RAG-Modulo: Solving Sequential Tasks using Experience, Critics, and Language Models
Abhinav Jain, Chris Jermaine, Vaibhav Unhelkar
TL;DR
The paper addresses the challenge of learning from past interactions in goal-driven robotic tasks with partial observability by augmenting LLM-based agents with an interaction memory and a bank of critics. RAG-Modulo retrieves relevant past interactions as in-context examples and incorporates feedback from syntax, semantics, and low-level executability critics to guide decision-making without gradient updates. The authors introduce a memory-based retrieval mechanism using cosine similarity to populate prompts with informative exemplars and demonstrate superior performance on AlfWorld and BabyAI benchmarks, achieving higher success rates and more efficient planning than strong baselines.
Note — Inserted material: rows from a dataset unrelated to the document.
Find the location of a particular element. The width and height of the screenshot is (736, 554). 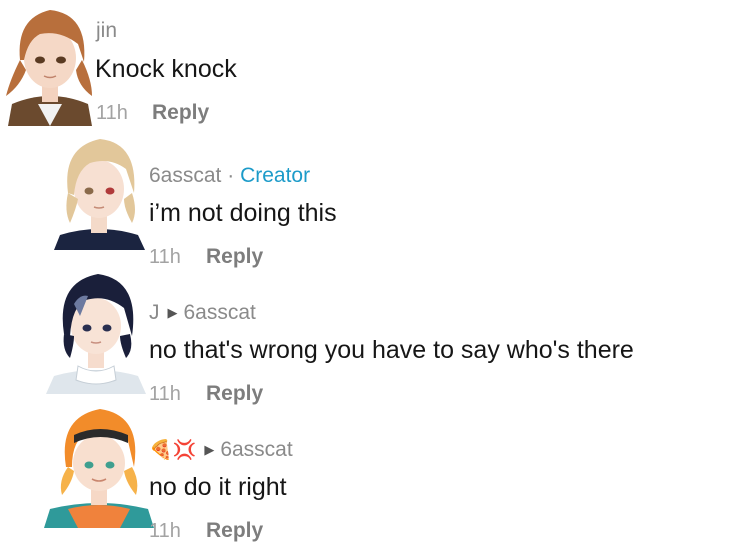

comment-username: 🍕💢 ▶ 6asscat is located at coordinates (221, 450).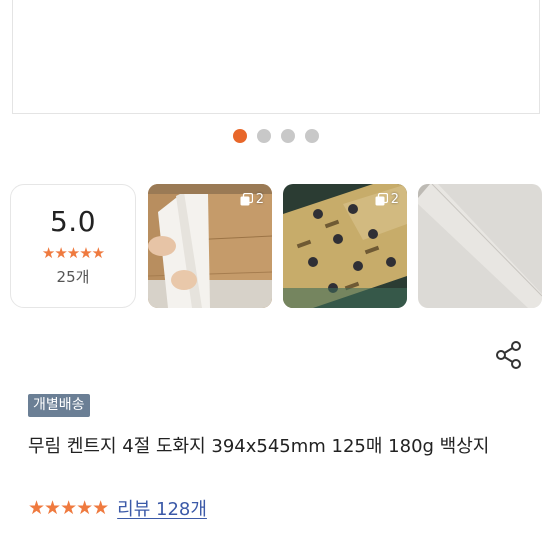 This screenshot has width=554, height=554. I want to click on rating-score: 5.0, so click(73, 222).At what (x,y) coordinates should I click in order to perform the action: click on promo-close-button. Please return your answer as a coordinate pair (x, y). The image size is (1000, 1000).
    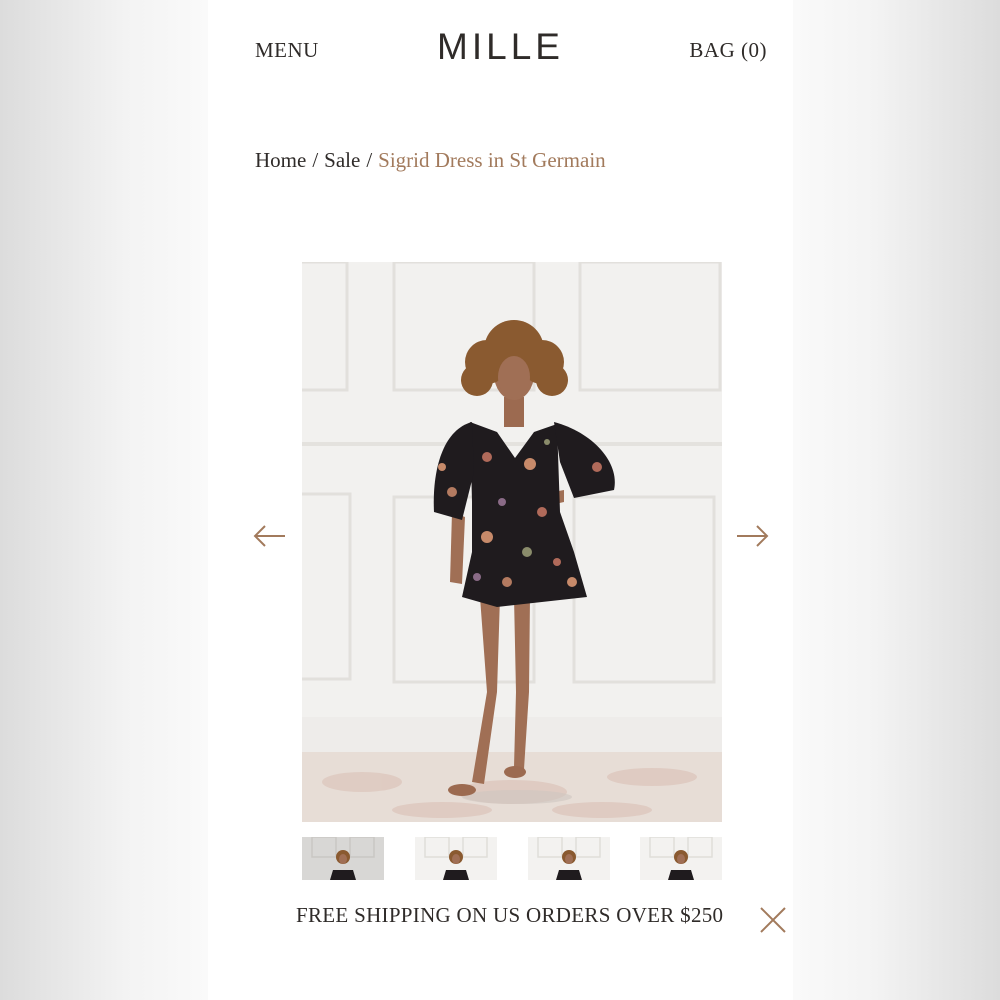
    Looking at the image, I should click on (773, 920).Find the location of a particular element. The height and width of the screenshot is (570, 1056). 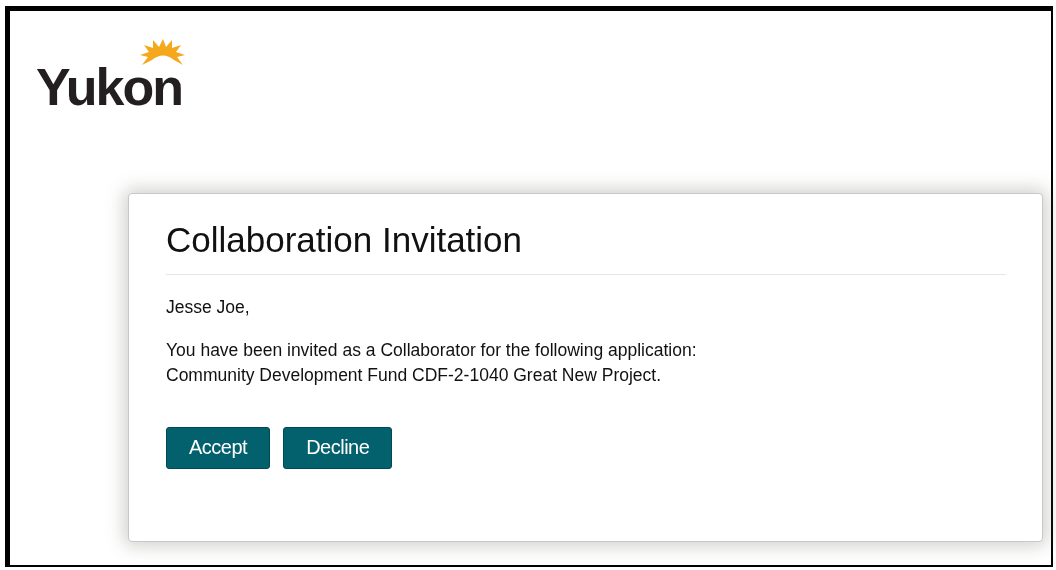

invitation-message: You have been invited as a Collaborator for the following application: Community Development Fund CDF-2-1040 Great New Project. is located at coordinates (432, 363).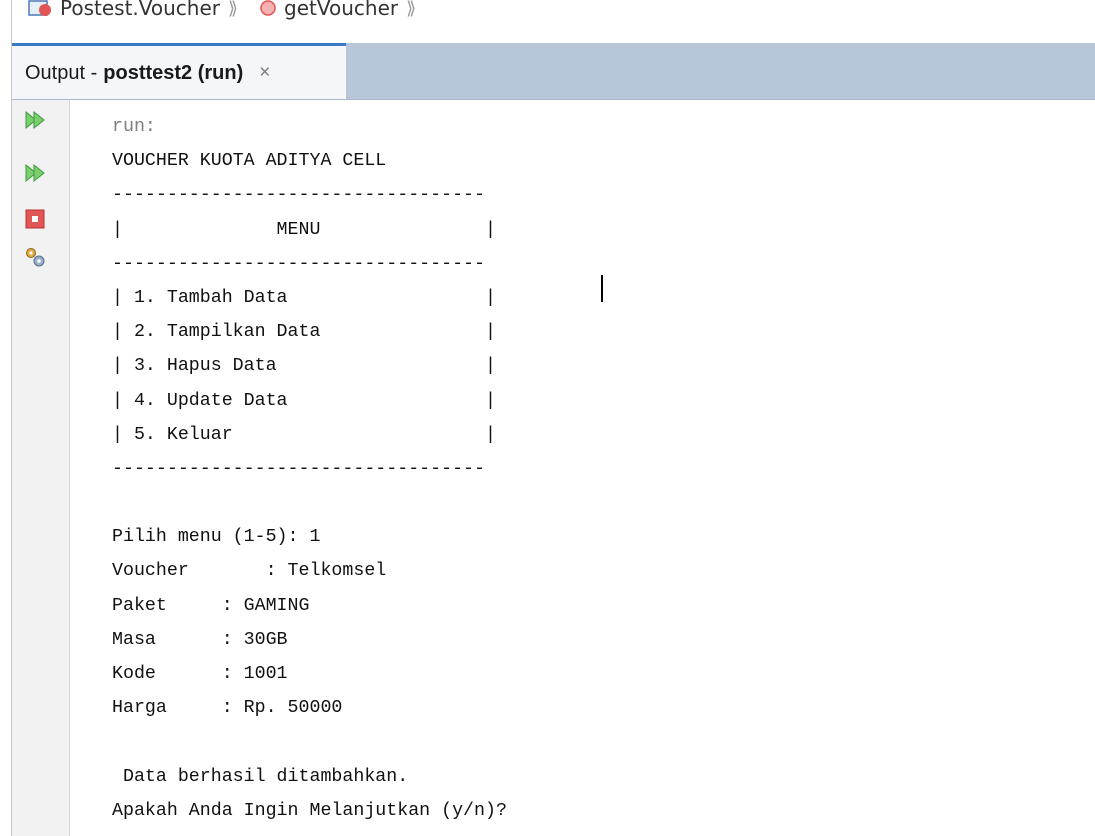 This screenshot has width=1095, height=836. What do you see at coordinates (554, 72) in the screenshot?
I see `output-tabbar: Output - posttest2 (run) ×` at bounding box center [554, 72].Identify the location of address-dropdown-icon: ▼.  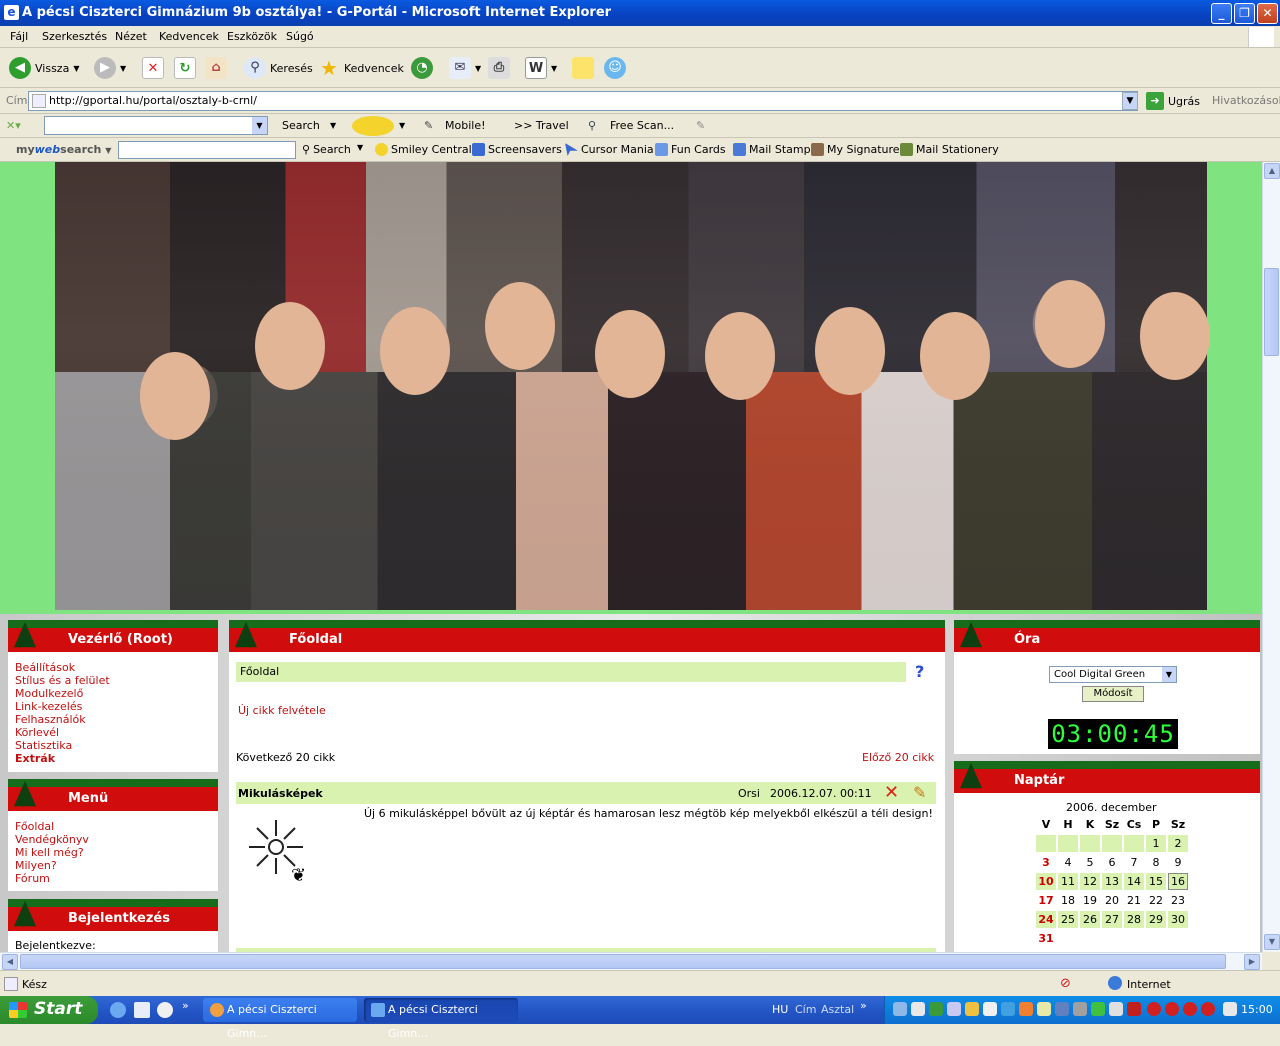
(1130, 101).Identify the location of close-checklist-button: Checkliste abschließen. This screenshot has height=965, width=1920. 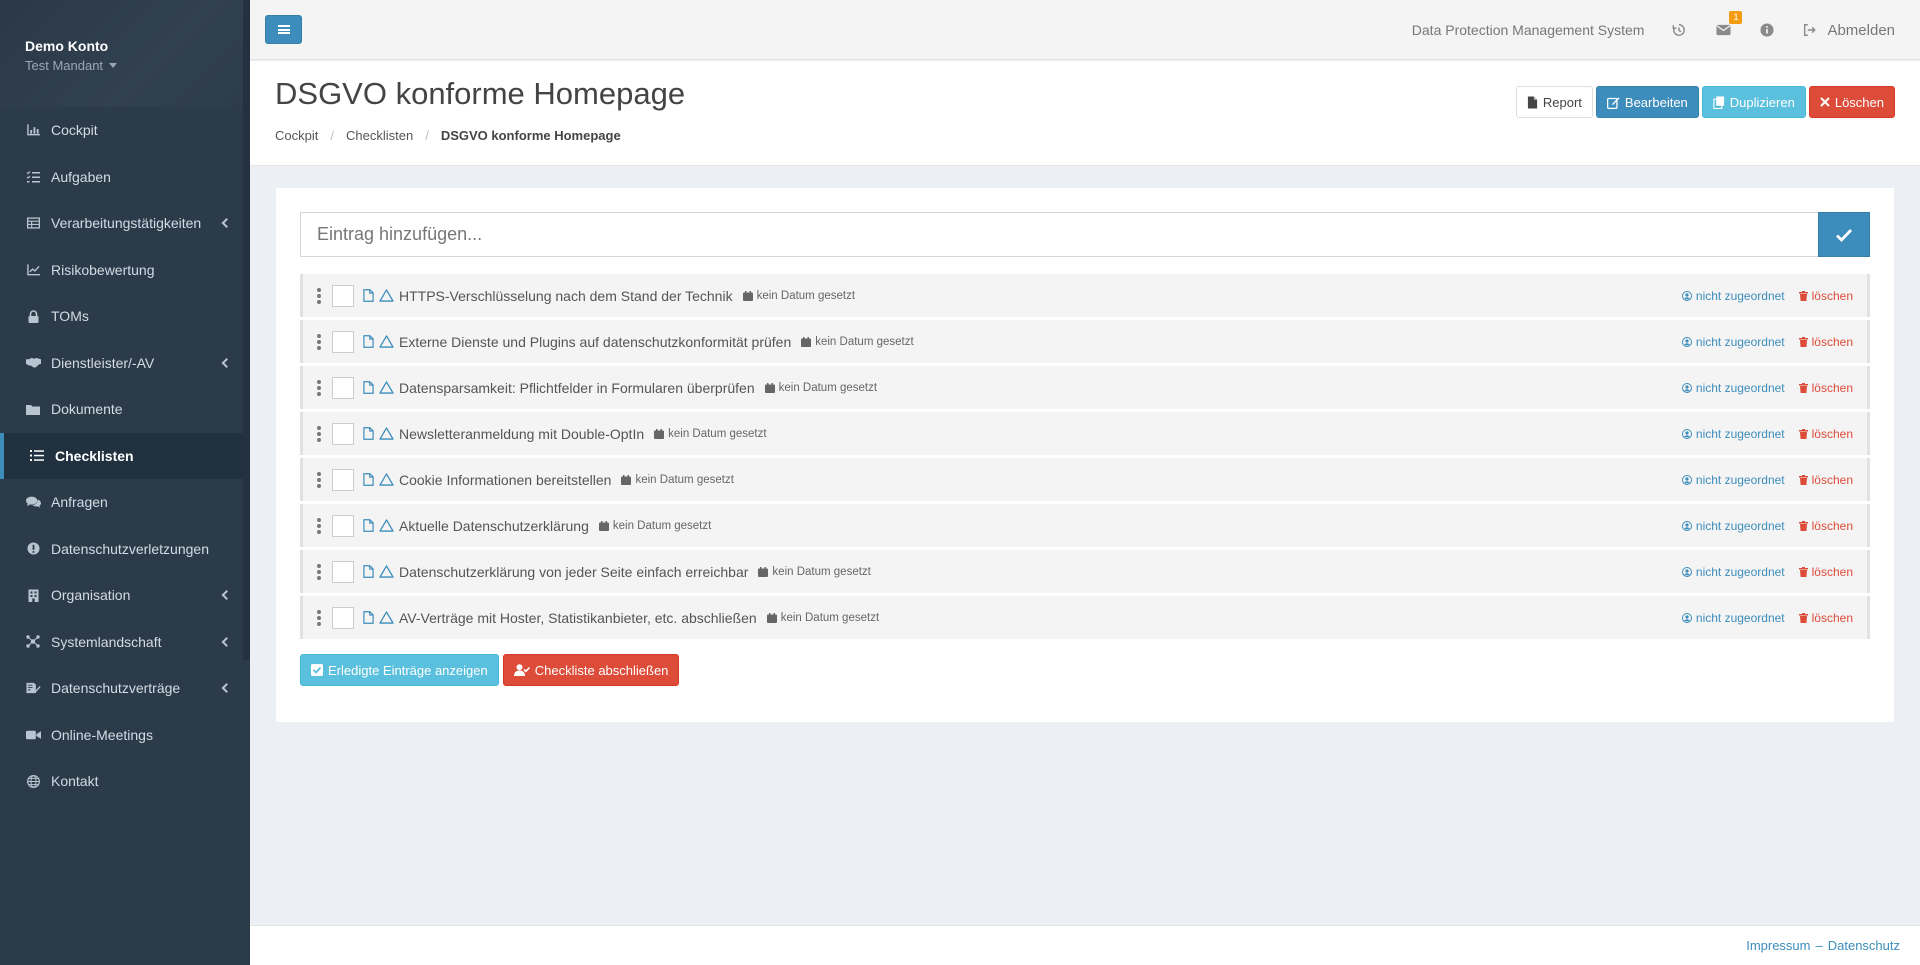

This work highlights data-efficient learning for long-horizon robotic tasks and suggests paths toward real-world deployment and integration with continual learning frameworks.
Abstract
Large language models (LLMs) have recently emerged as promising tools for solving challenging robotic tasks, even in the presence of action and observation uncertainties. Recent LLM-based decision-making methods (also referred to as LLM-based agents), when paired with appropriate critics, have demonstrated potential in solving complex, long-horizon tasks with relatively few interactions. However, most existing LLM-based agents lack the ability to retain and learn from past interactions - an essential trait of learning-based robotic systems. We propose RAG-Modulo, a framework that enhances LLM-based agents with a memory of past interactions and incorporates critics to evaluate the agents' decisions. The memory component allows the agent to automatically retrieve and incorporate relevant past experiences as in-context examples, providing context-aware feedback for more informed decision-making. Further by updating its memory, the agent improves its performance over time, thereby exhibiting learning. Through experiments in the challenging BabyAI and AlfWorld domains, we demonstrate significant improvements in task success rates and efficiency, showing that the proposed RAG-Modulo framework outperforms state-of-the-art baselines.